Exercise: Please resume the passage below about the weaning puppies and the missing tuna, starting right after its final sentence.

Passage shown:
We have puppies. Their nursing is becoming a drain on their mother. So I’ve been crushing up dog food and soaking it in warm water with powdered milk to help wean them to solid food. They’re very intelligent puppies because they wander nearer the back door than dog house every feeding time. Started out, bowl of puppy food soup in hand, and tangled up with Cochise. The biggest puppy decided to storm the ‘supply closet’ and ran inside. His siblings followed. Ever watched a furry wave, six members strong, come at you from across a yard and have only one foot free to try and fend them off? It’s not like you can punt them or anything. So you put the bowl in the yard, run back in and dig furballs out from under furniture and appliances. Then start over because the big dogs found puppy food soup quite tasty.

Speaking of tasty. Planned on making tuna casserole for supper one night. Cooked my noodles and tossed them with a few other ingredients. Opened the cabinet for the tuna. All six cans were gone. Tyler loves tuna, and must have struck during his stay here for spring break. While searching for the tuna I noticed one of two cans of tuna flavor cat food I had in the cabinet was missing as well. Along with a packet of gourmet crackers. I have no intention of asking because I don’t want to be ill, but I can’t help it. My mind keeps wandering that way.

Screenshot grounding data
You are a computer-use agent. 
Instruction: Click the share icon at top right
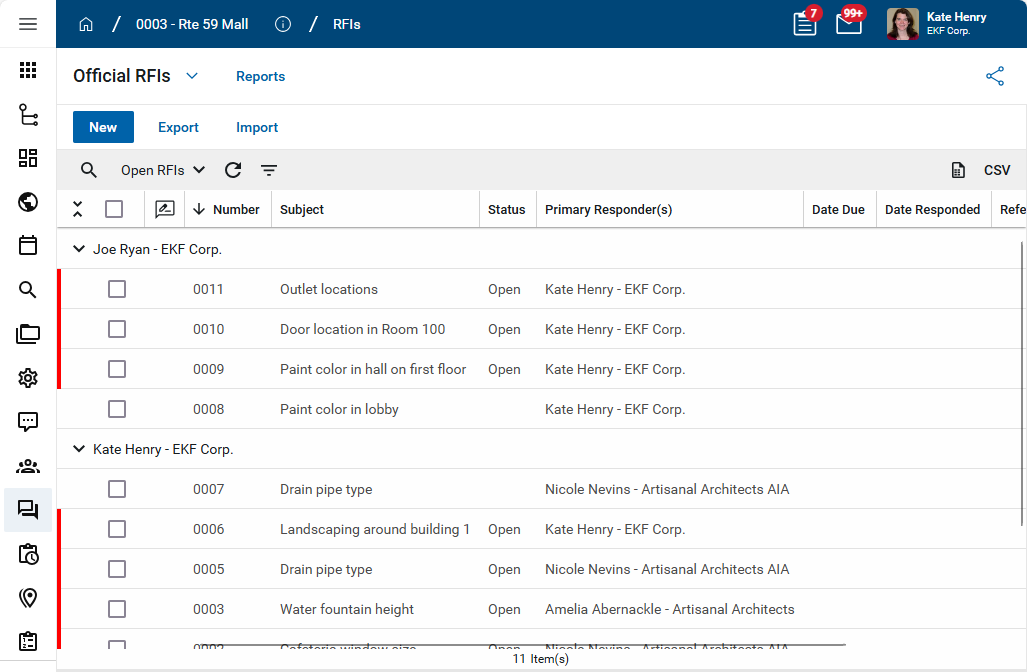tap(994, 76)
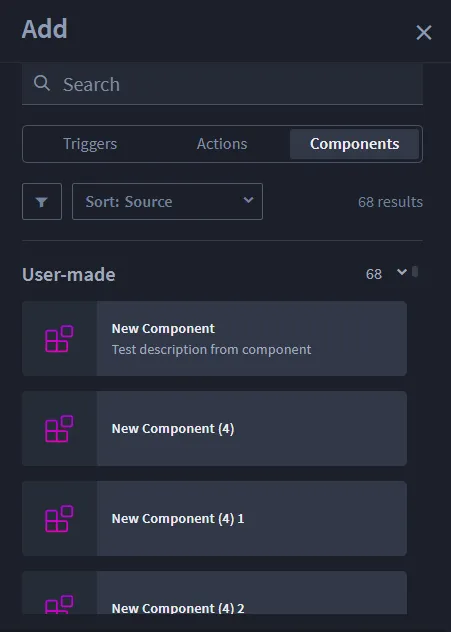Open the Sort: Source dropdown

(x=167, y=202)
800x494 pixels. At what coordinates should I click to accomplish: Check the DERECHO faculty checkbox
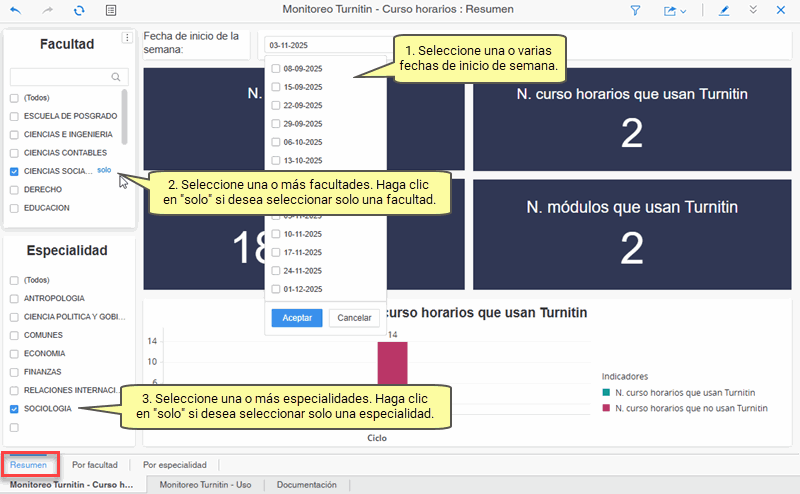point(14,190)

Written response:
Hubby’s MRI came back with some problems. Being male he’s stubborn about keeping the grass cut with the riding mower, even though he’s laid up for three days afterward. Son-in-law dropped off a stand-behind mower for him to try, since he’d be able to flex his knees and possibly absorb some of the shock to relieve pressure on his back. My office looks out on the front yard, and I was distracted several times while writing. STEAM PUNK! STEAM PUNK! STEAM PUNK! flashed in my brain each time hubby whizzed past the window, looking like some slash-sleeved, sun-glass-wearing, do-ragged villain/gladiator riding the skid-plate of his high-handlebar mechanical chariot.

From an earlier post you know my daughter’s exercise equipment ended at my house. So I’ve been using the treadmill since it’s here. With my knee recently replaced I worried about maintaining pace with the speed, but it has the cutest little clip on a cord you attach to your clothing. If you can’t keep up, it pulls the key free and stops the machine. The one time I didn’t use it . . .

Don’t know what possessed Cochise to try to get on the thing with me, but that bowling-ball-between-the-knees thing he does with his head made me stumble. My feet squirted out from under me but I managed to grab the handrails on the way down. Didn’t dare let go until the dog scrambled free. Unfortunately, the few seconds it took him to roll clear, the belt snatched at my elastic waisted flannel shorts. Hubby ran in with the crashing and yelling, but I found his singing  “White moon of Mississippi keep on shinin’ . . .” to the tune of Blue Moon of Kentucky during rescue totally unnecessary. And yes, thank you, the friction burns on my thighs from the ‘specially manufactured, industrially surfaced, slip-resistant, continuous action belt’ sanding me while I clung to the handrails are healing quite nicely.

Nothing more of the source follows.